Home > Software engineering >  Numpy equal operator overloading and vectorization: The truth value of a Series is ambiguous
Numpy equal operator overloading and vectorization: The truth value of a Series is ambiguous

Time:12-12

I am getting a confusing numpy error and unexpected behavior about how operation overloading works.

Why does the last line, which consists of two chained equal operations, fail, while the first two lines, which do the same thing with two possible orders as dictated by parentheses, work just fine?

import numpy as np

x = np.array([True, False])

(x == False) == True # Works fine, outputs array([False,  True])
x == (False == True) # Works fine, outputs array([False,  True])

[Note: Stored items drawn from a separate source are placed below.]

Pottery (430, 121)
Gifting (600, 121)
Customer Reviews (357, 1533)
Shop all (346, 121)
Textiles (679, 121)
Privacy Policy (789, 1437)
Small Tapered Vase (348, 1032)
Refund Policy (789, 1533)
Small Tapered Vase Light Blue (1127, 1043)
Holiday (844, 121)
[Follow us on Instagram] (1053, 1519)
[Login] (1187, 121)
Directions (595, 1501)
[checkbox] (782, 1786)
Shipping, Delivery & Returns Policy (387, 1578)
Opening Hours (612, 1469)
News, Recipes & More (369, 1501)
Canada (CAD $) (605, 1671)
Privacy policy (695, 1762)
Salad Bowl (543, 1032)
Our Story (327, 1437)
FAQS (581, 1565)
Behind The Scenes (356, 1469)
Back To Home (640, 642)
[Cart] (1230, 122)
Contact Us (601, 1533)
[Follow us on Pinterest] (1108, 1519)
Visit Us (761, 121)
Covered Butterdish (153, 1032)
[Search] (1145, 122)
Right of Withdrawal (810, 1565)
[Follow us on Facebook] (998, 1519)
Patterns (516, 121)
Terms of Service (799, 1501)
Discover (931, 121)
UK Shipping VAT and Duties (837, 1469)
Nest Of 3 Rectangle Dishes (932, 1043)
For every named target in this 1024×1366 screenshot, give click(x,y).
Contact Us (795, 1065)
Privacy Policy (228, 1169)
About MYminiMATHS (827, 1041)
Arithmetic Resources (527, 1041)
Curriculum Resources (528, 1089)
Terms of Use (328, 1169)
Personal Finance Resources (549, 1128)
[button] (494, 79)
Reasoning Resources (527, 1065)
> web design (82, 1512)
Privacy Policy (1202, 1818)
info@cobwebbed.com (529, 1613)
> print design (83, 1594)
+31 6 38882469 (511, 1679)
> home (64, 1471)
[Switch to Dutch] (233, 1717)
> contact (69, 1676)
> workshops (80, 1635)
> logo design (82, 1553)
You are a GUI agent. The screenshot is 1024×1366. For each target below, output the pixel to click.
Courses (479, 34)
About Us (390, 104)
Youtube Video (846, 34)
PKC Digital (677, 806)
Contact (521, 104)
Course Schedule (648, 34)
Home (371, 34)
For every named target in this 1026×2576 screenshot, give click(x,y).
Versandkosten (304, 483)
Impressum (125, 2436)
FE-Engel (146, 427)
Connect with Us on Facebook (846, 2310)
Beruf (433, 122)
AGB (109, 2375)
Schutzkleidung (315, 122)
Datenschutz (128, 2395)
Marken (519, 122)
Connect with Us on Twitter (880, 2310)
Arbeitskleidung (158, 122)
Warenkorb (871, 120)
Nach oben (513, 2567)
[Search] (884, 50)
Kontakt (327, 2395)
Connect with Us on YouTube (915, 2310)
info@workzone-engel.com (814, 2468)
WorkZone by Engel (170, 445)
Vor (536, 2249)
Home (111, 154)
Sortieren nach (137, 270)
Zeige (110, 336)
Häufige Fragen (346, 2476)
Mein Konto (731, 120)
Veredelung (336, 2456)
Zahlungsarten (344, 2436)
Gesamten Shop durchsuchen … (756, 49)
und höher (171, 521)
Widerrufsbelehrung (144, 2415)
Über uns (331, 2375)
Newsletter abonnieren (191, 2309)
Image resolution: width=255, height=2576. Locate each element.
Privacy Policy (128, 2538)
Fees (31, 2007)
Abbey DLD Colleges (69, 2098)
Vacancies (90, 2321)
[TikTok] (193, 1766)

x == False == True  # Throws error

The last line throws the following error:

ValueError: The truth value of an array with more than one element is ambiguous. Use a.any() or a.all()

CodePudding user response:

This is an interesting demonstration of Python's multiple-equality checks, and not to do with NumPy broadcasting. The third statement is not equivalent to either of the first two; it's actually bool(x == False) and bool(False == True). The and operator tries to coerce its arguments into booleans via calls to bool, and its this call on x == False that triggers the ValueError. This is in contrast to the first two lines, where no array is ever coerced via bool; rather, it is just broadcasted comparisons, as you said.